When the dough is ready, you can make several slashes in it to expose some of the crumb. Or you can just leave it as it is. It's entirely up to you, it doesn't change the flavor, but it does look nice. To slash your dough you need a really sharp knife or a strait edged razor. Make cross hatch cuts or diagonal cuts on the top of the dough for a more decorative look.

Preheat the oven to 450 degrees. Mist the dough with water and place on the middle rack of your oven. Mist the oven walls and floor with more water and quickly close the door. After 15 minutes turn the oven down to 400 degrees and bake another 30 to 40 minutes. The loaf should be golden brown and if you stick a dry spaghetti noodle into the middle of it it should come out clean.

When your bread is done, remove it from the oven and cool it completely on a wire baking rack before cutting.....unless you're really really good at cutting warm bread.

And that my friends is how I make Jewish Rye Bread. Like I said, it isn't really hard just very time consuming. I started at 9am and didn't finish until about 7 pm this evening. One good thing about this dough is you can put it in the refrigerator anytime after you mix the sponge and flour together. So if your pressed for time you can make the sponge and flour the night before, refrigerate it after you stir it together and complete the bread the next day. Like I mentioned earlier, the longer this bread sits and ferments, the better the flavor gets.

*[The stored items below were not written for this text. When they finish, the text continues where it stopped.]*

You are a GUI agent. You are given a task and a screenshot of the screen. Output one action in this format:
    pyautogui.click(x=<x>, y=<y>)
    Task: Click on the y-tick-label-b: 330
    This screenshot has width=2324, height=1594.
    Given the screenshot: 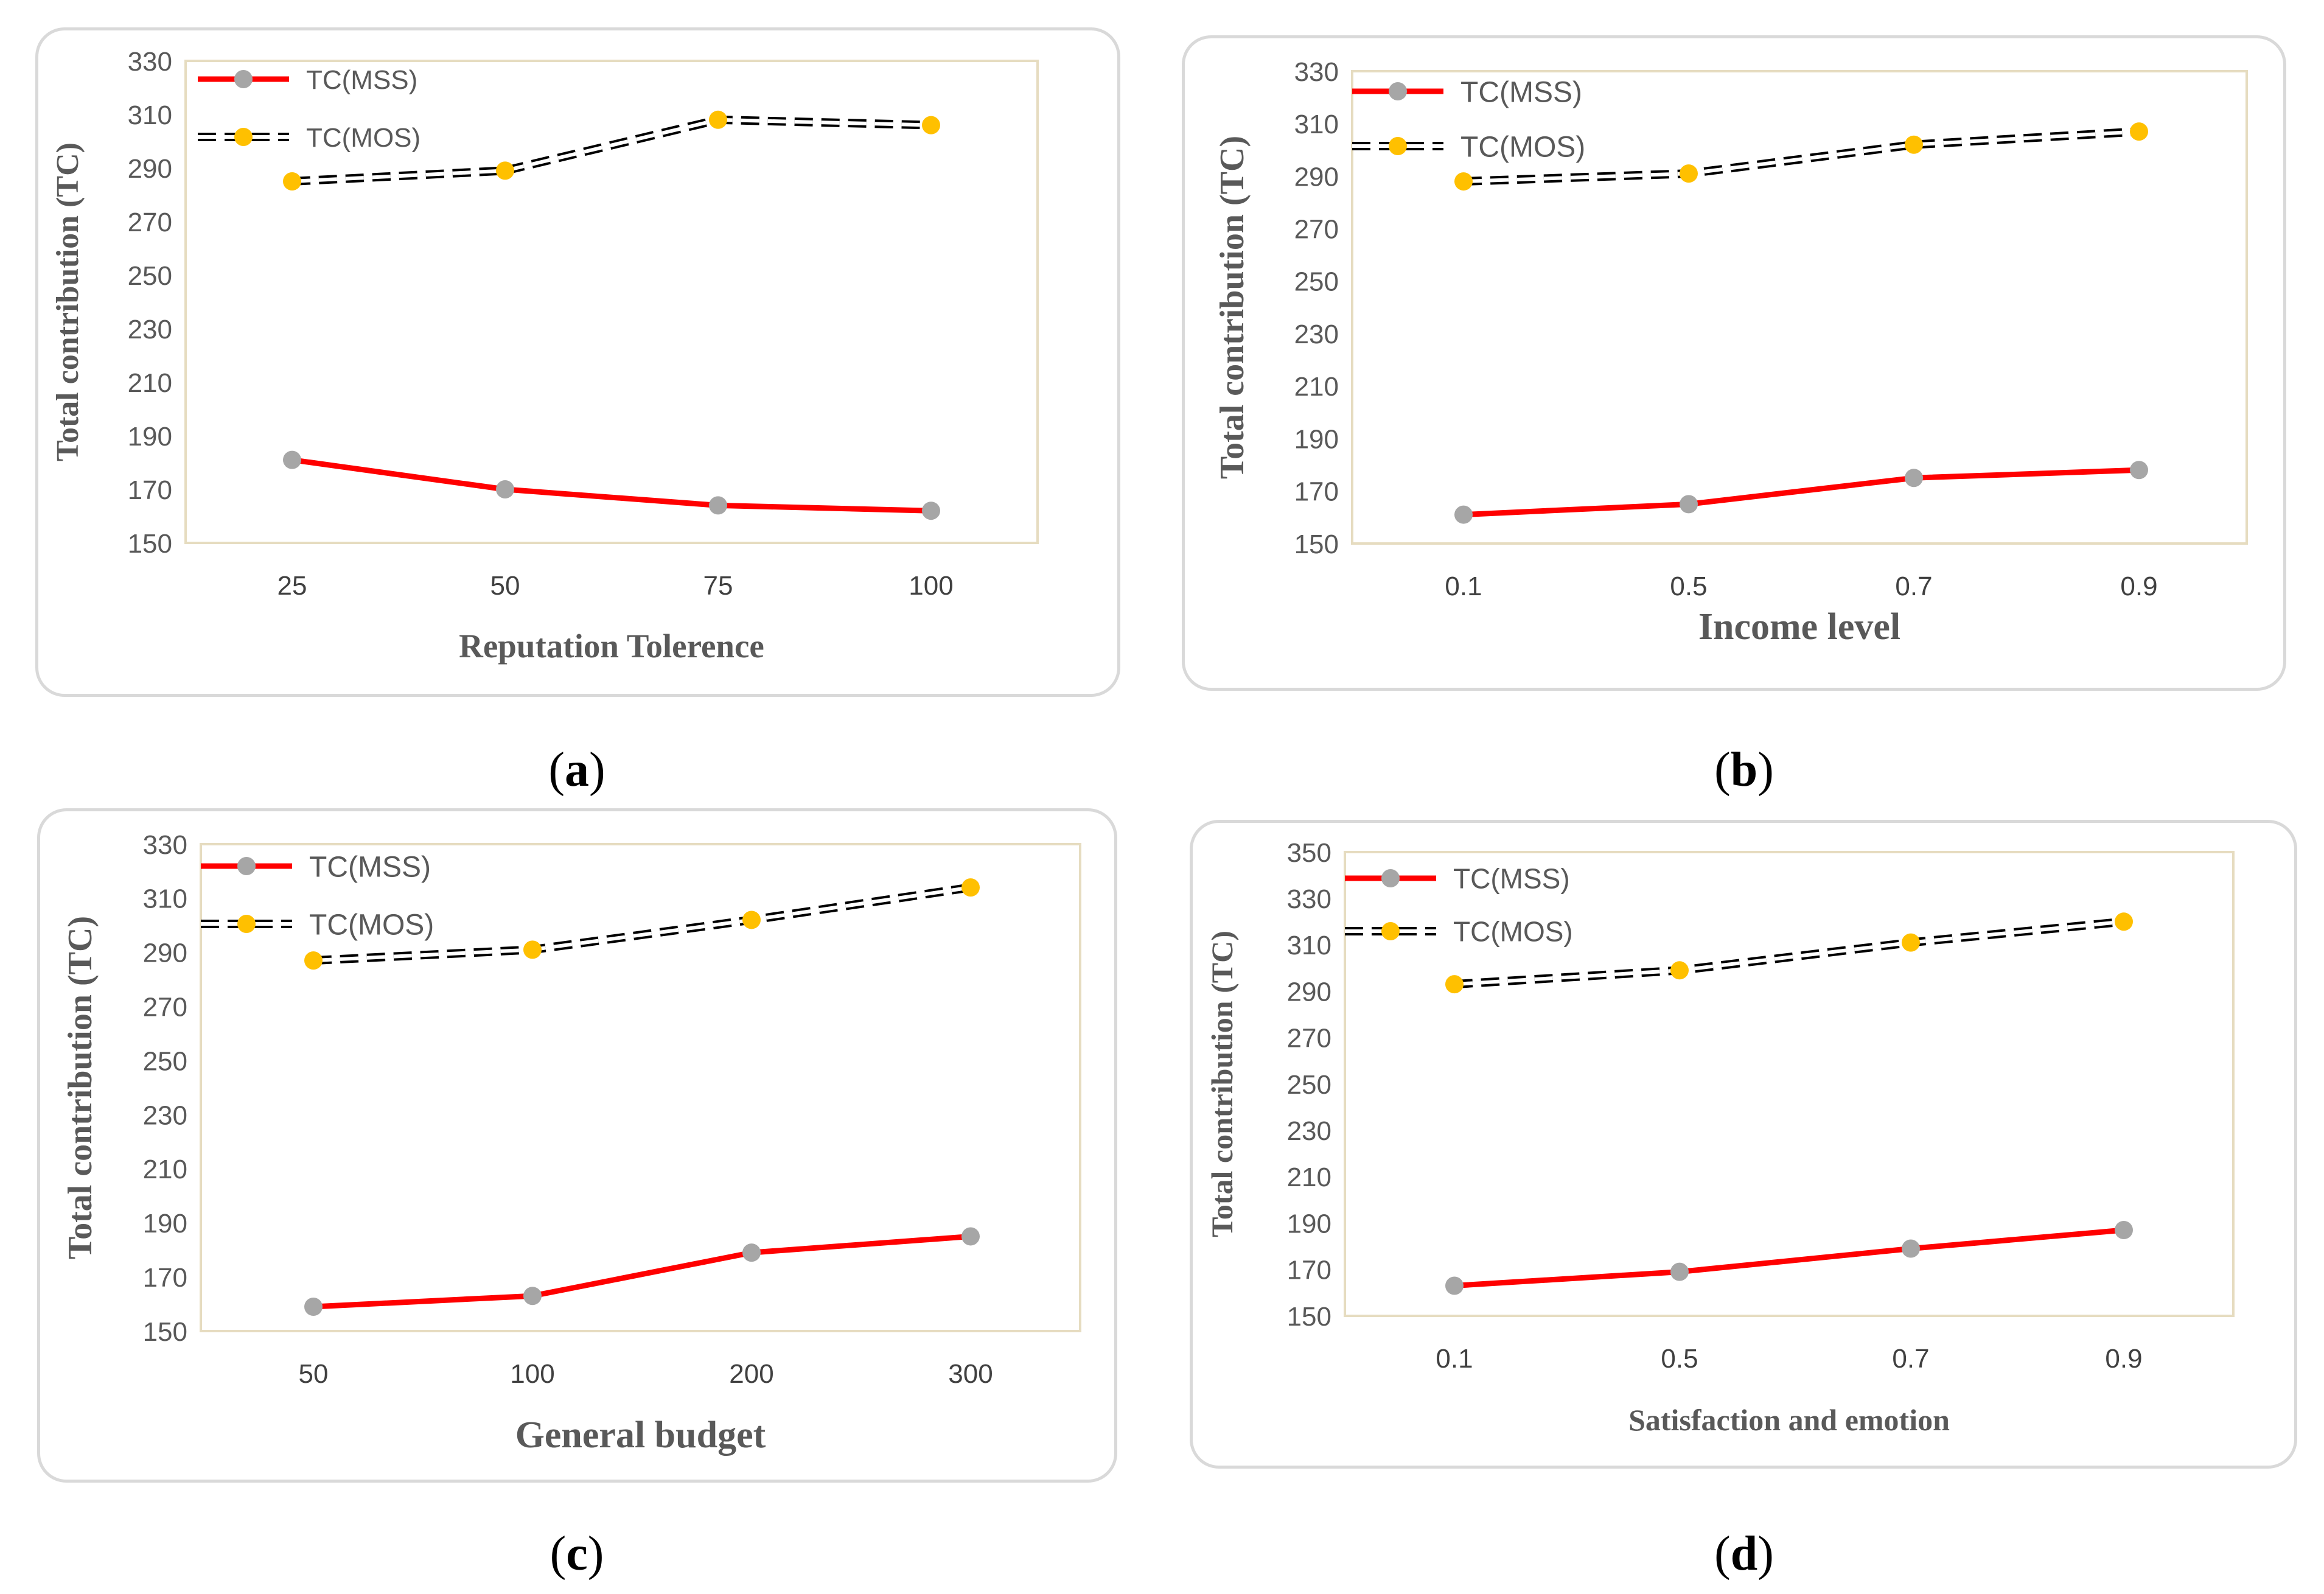 What is the action you would take?
    pyautogui.click(x=1316, y=72)
     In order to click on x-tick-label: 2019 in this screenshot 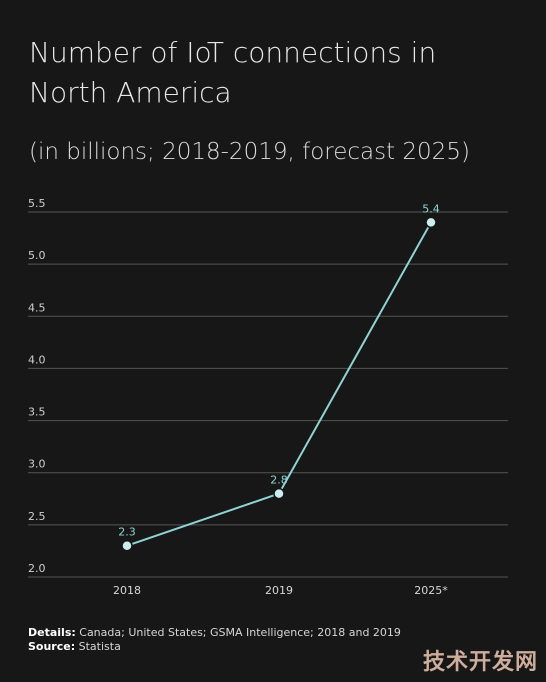, I will do `click(279, 590)`. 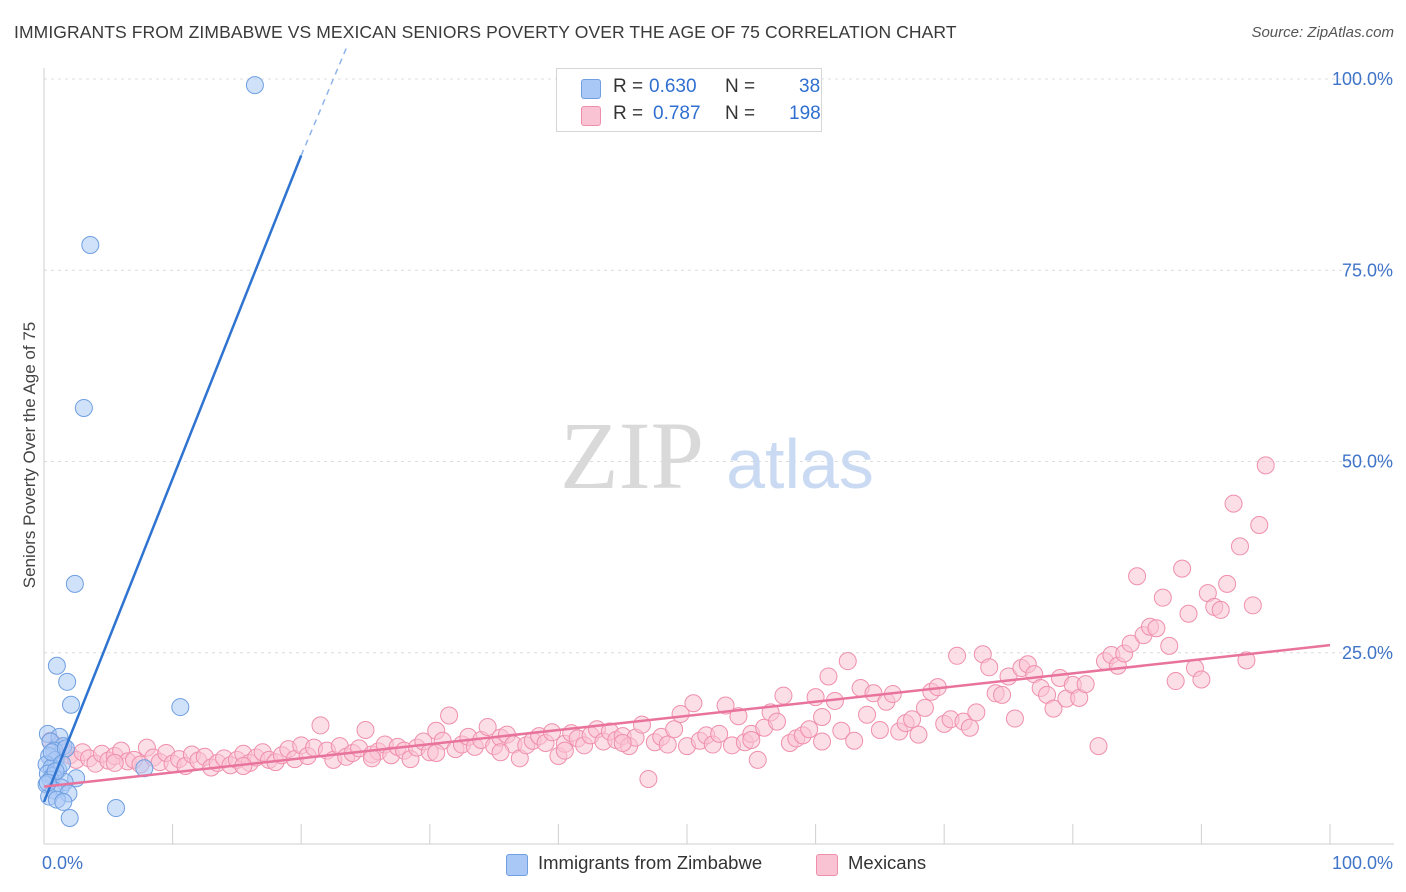 What do you see at coordinates (800, 464) in the screenshot?
I see `watermark-atlas: atlas` at bounding box center [800, 464].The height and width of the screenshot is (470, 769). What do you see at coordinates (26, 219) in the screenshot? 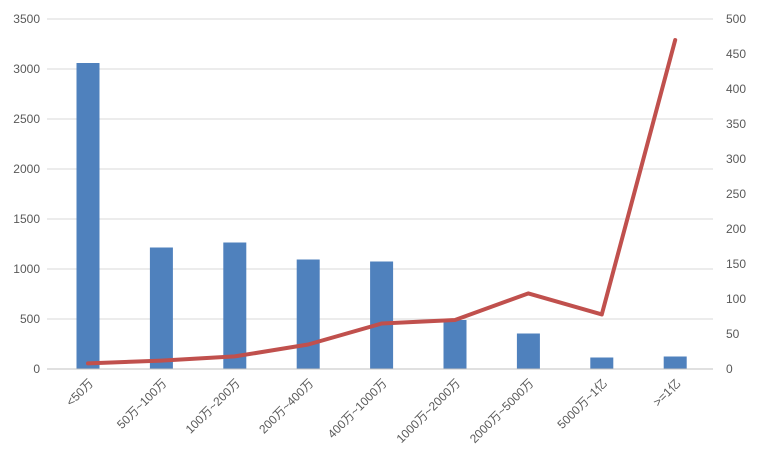
I see `left-axis-tick-label: 1500` at bounding box center [26, 219].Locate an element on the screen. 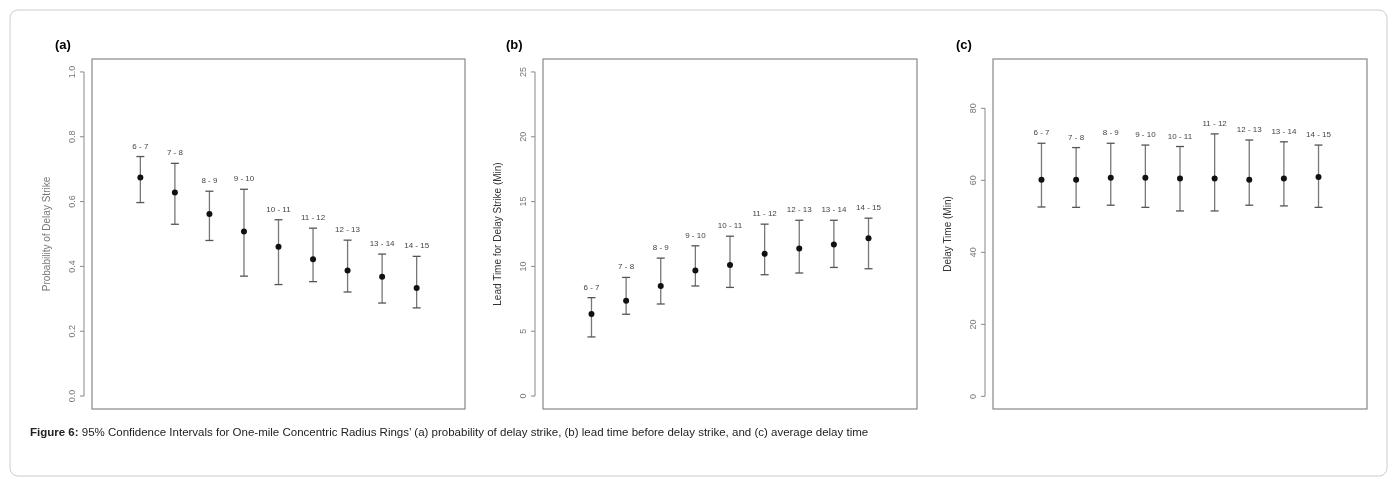 This screenshot has height=487, width=1397. chart-title: (a) is located at coordinates (63, 44).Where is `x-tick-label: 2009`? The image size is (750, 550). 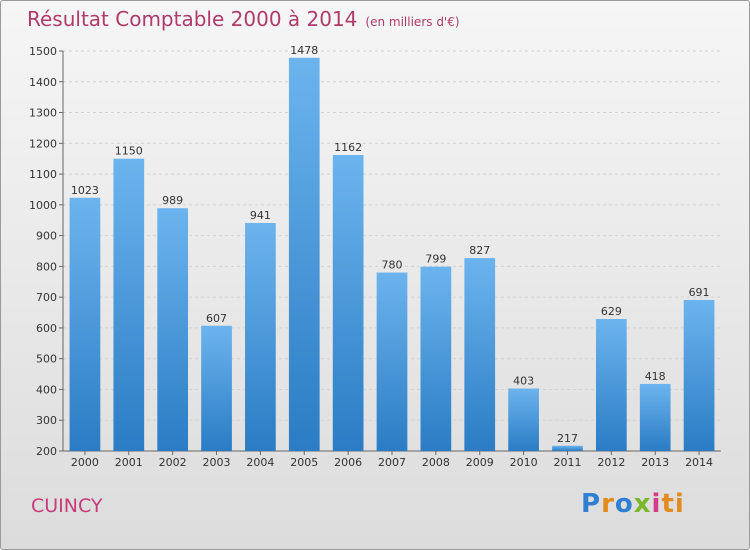
x-tick-label: 2009 is located at coordinates (480, 462).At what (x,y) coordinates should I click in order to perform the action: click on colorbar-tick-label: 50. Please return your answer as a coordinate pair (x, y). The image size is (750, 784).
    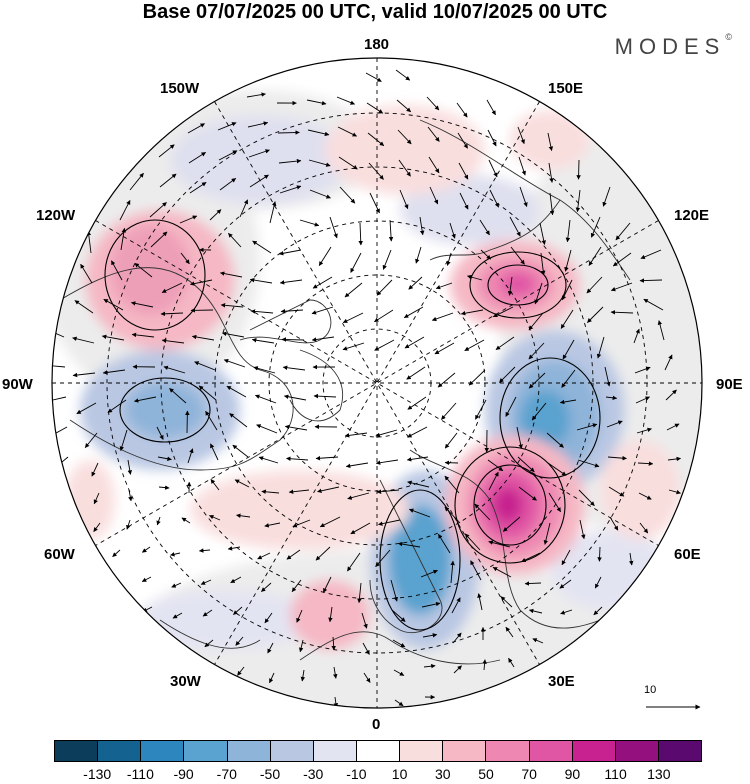
    Looking at the image, I should click on (486, 774).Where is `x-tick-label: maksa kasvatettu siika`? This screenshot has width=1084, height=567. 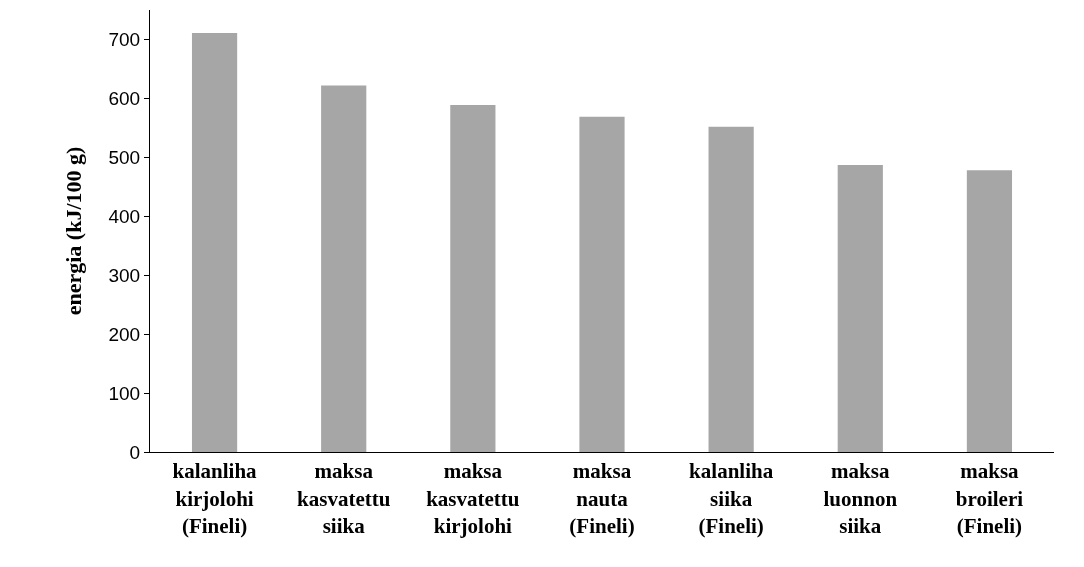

I hope you enjoy this recipe and if you have any questions please feel free to leave them in the comment section down below. I will answer them as best I can. Until next time have a day full of sunshine and a night filled with peace.

The Real Happy Homemaker


  1. I would love to add the caraway seeds to my rye bread; however, Mr. Boostie does nothing with seeds in it. I make no jams, I bake nothing with nuts only nut meals. He will not eat coconut. So many of the wonderful things I grew up eating I have given up because of this man. He tells to make them and just leave a sign on them so he will not try to eat them and be upset. But, I just can't do it for myself. Maybe at the holidays I will do something because there will be others here how will enjoy the seeds, nuts and coconut. I really do miss a lot of the grains. So glad you can make things with seeds and nuts.

    1. Hi Bootsie,

      This recipe make a pretty big loaf of bread, but this time since hubby was out of town I made two smaller loaves and froze one. I had rye toast every morning for breakfast and sometimes for lunch with a sandwich and ate an entire small loaf in four days. You could always divide your favorite dough into two smaller loaves and knead the seeds into one of the loaves just as soon as you finish your first kneading.....kind of like his and hers loaves of bread. Just use half the amount of seeds to knead into the dough. Just an idea to think about.

      I like the seeds, but even without there is nothing better than fresh rye bread just out of the oven.